| WHAT IS REQUIRED |
Please return each entry in the listing exactly.

| EXTRACTED MATERIAL |
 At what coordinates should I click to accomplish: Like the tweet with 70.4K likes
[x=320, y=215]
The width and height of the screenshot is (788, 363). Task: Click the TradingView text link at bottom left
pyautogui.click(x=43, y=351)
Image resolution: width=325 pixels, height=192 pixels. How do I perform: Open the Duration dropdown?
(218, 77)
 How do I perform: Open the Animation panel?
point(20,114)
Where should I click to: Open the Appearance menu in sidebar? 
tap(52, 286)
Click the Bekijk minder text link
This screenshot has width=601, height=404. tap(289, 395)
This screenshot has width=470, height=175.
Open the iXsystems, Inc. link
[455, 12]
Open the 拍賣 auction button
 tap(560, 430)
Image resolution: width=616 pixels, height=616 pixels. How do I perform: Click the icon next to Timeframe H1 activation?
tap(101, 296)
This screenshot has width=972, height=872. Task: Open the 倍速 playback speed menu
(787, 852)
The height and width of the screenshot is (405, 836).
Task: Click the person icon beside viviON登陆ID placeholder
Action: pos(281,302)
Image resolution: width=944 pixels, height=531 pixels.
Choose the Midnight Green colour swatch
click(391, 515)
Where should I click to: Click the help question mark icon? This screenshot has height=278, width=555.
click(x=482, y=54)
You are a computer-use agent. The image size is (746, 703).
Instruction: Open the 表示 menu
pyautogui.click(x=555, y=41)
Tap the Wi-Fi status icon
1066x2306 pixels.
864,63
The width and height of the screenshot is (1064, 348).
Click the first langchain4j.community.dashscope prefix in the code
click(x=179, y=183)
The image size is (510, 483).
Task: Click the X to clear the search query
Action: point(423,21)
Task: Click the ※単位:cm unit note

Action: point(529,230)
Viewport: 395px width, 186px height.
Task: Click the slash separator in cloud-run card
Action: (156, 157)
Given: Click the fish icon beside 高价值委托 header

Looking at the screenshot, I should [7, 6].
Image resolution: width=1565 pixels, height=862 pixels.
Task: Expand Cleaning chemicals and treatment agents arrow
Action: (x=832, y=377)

| OUTPUT BELOW |
 At what coordinates should I click to accomplish: Like the tweet with 70.4K likes
[x=320, y=215]
The width and height of the screenshot is (788, 363). Task: Click the TradingView text link at bottom left
pyautogui.click(x=43, y=351)
Image resolution: width=325 pixels, height=192 pixels. How do I perform: Open the Duration dropdown?
(218, 77)
 How do I perform: Open the Animation panel?
point(20,114)
Where should I click to: Open the Appearance menu in sidebar? 
tap(52, 286)
Click the Bekijk minder text link
This screenshot has width=601, height=404. tap(289, 395)
This screenshot has width=470, height=175.
Open the iXsystems, Inc. link
[455, 12]
Open the 拍賣 auction button
 tap(560, 430)
Image resolution: width=616 pixels, height=616 pixels. How do I perform: Click the icon next to Timeframe H1 activation?
tap(101, 296)
This screenshot has width=972, height=872. Task: Open the 倍速 playback speed menu
(787, 852)
The height and width of the screenshot is (405, 836).
Task: Click the person icon beside viviON登陆ID placeholder
Action: pos(281,302)
Image resolution: width=944 pixels, height=531 pixels.
Choose the Midnight Green colour swatch
click(391, 515)
Where should I click to: Click the help question mark icon? This screenshot has height=278, width=555.
click(x=482, y=54)
You are a computer-use agent. The image size is (746, 703).
Instruction: Open the 表示 menu
pyautogui.click(x=555, y=41)
Tap the Wi-Fi status icon
1066x2306 pixels.
864,63
The width and height of the screenshot is (1064, 348).
Click the first langchain4j.community.dashscope prefix in the code
click(x=179, y=183)
The image size is (510, 483).
Task: Click the X to clear the search query
Action: point(423,21)
Task: Click the ※単位:cm unit note

Action: point(529,230)
Viewport: 395px width, 186px height.
Task: Click the slash separator in cloud-run card
Action: (156, 157)
Given: Click the fish icon beside 高价值委托 header

Looking at the screenshot, I should [7, 6].
Image resolution: width=1565 pixels, height=862 pixels.
Task: Expand Cleaning chemicals and treatment agents arrow
Action: (x=832, y=377)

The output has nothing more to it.